On the 21/8/16 my Keppra was increased to 2,000mg a day and as this hadn’t helped much it was increased to 2500mg per day. I’m getting no side effects but feel this had no real effect on me.

It was decided that I should increase my Lamotrigine to 450mg a day and on 02/07/17 this was completed (as you know it has to be increased slowly). This has had a slight effect of reducing the length of the seizure and a minor changed in strength of the seizure. It was discussed that I may have to be put on another tablet.

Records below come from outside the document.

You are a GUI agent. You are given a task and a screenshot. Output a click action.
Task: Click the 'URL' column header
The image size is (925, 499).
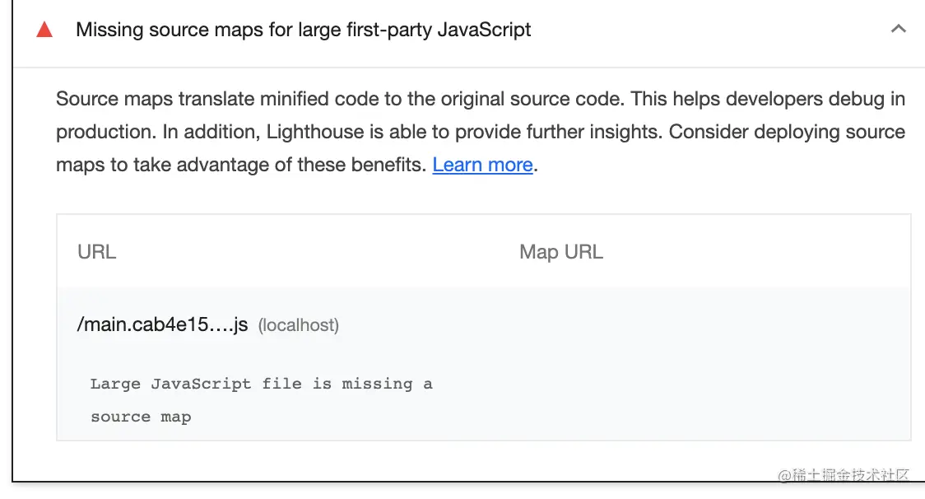97,252
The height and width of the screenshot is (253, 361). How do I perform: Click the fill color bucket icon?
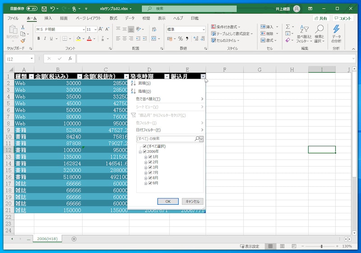(78, 38)
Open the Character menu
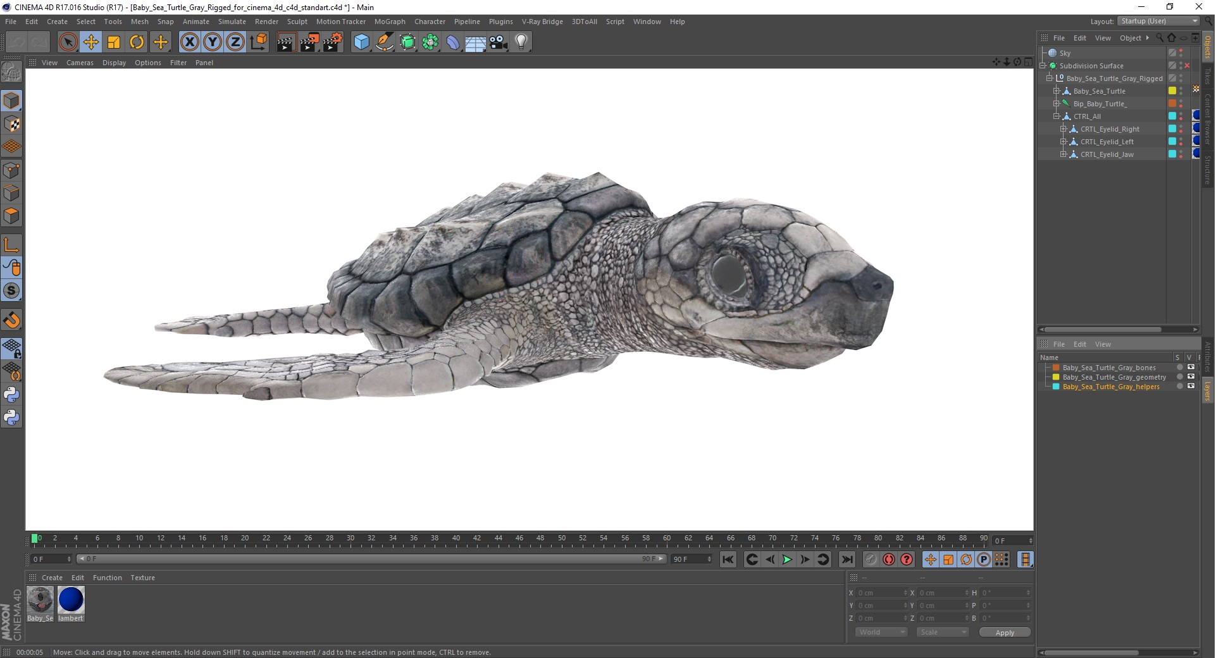This screenshot has width=1216, height=658. (x=430, y=22)
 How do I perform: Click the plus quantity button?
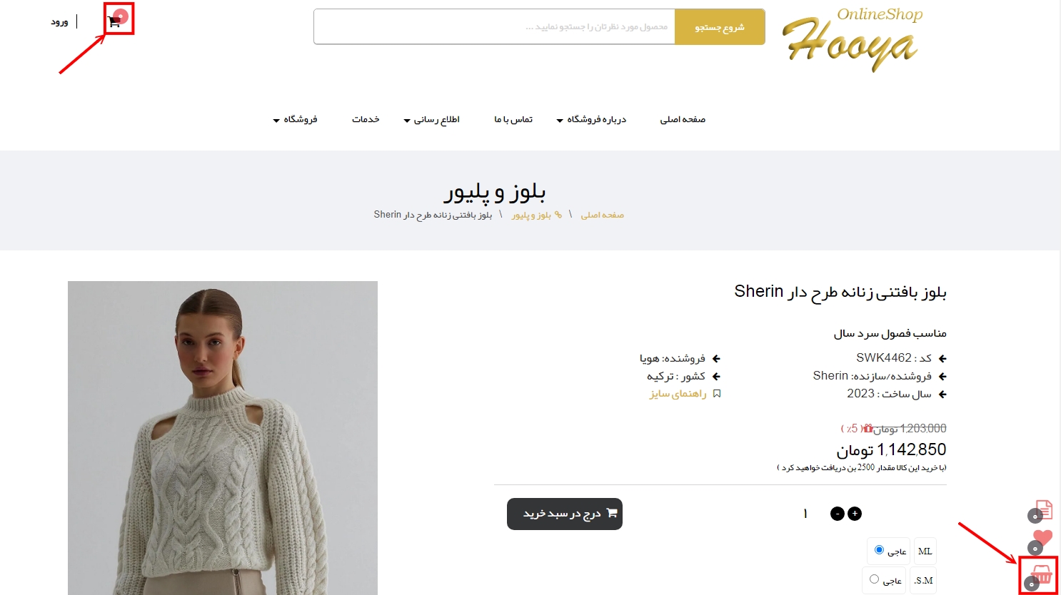855,514
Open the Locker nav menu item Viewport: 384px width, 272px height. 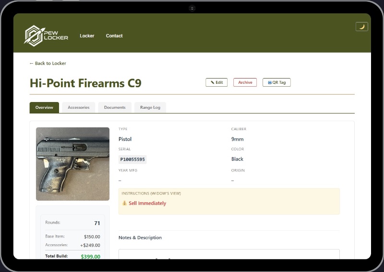pos(87,36)
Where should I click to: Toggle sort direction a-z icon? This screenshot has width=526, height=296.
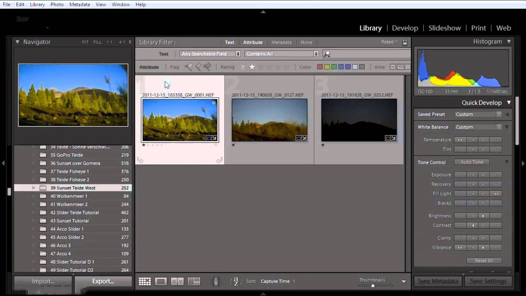[236, 281]
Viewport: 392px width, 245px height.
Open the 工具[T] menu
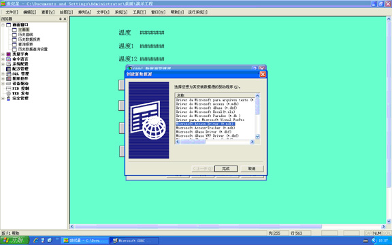(x=139, y=12)
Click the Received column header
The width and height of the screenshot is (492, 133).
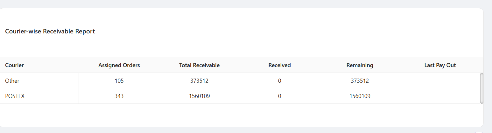[x=279, y=65]
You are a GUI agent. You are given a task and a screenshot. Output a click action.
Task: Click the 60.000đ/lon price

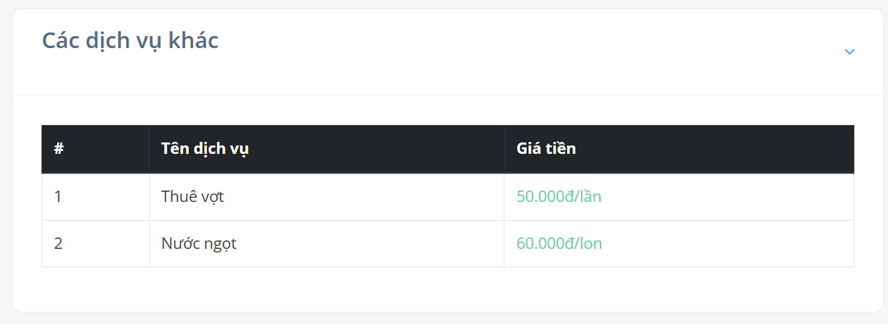559,243
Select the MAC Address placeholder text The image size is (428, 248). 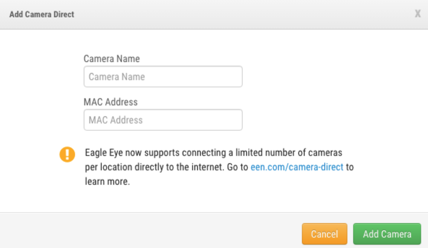tap(116, 120)
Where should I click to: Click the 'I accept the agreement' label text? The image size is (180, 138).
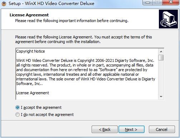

Been a while since updating this, today (17/12/18) I am still on 1250mg keppra twice daily but Lamotrigine has chnaged to 250mg twice daily, nothing has changed seizure wise but maybe thats stress at this particular time, they don’t want to introduce another tablet because I “Tolerate these well”. Love that terminology!

Cruelty of side effects

For four years now I have been on Keppra and Lamictal both slowly increased to… Keppra 1250mg morning and evening, Lamictal 250 morning and evening. My belief is that the side effects of these have contributed to the end of my marriage, many reasons were given for the failure without telling me I was changing (shame as married couples should talk), so here are some of the reasons…

• Agitation or restless
• Problems sleeping
• Panic attacks
• Aggression, anger or violence
• Depression
• Anxiety
• Personality change
• suicidal thoughts

Looking back now I see I had experienced all of them which was hurting her however, it should have been talked about so I could get help, change tablets, seek counselling or something.

So some advice for all of you out there, if you think you may be experiencing these side effects speak to your partner and see if they have noticed a change in you before it’s too late like my failure to notice, speak to your doctor or specialist nurse. After speaking to numerous people about this drug they say it’s evil and shouldn’t be used and I now agree. No doubt surgery has some blame too.

I would point out that I never physically hurt anyone but I guess emotions are stronger than physical pain.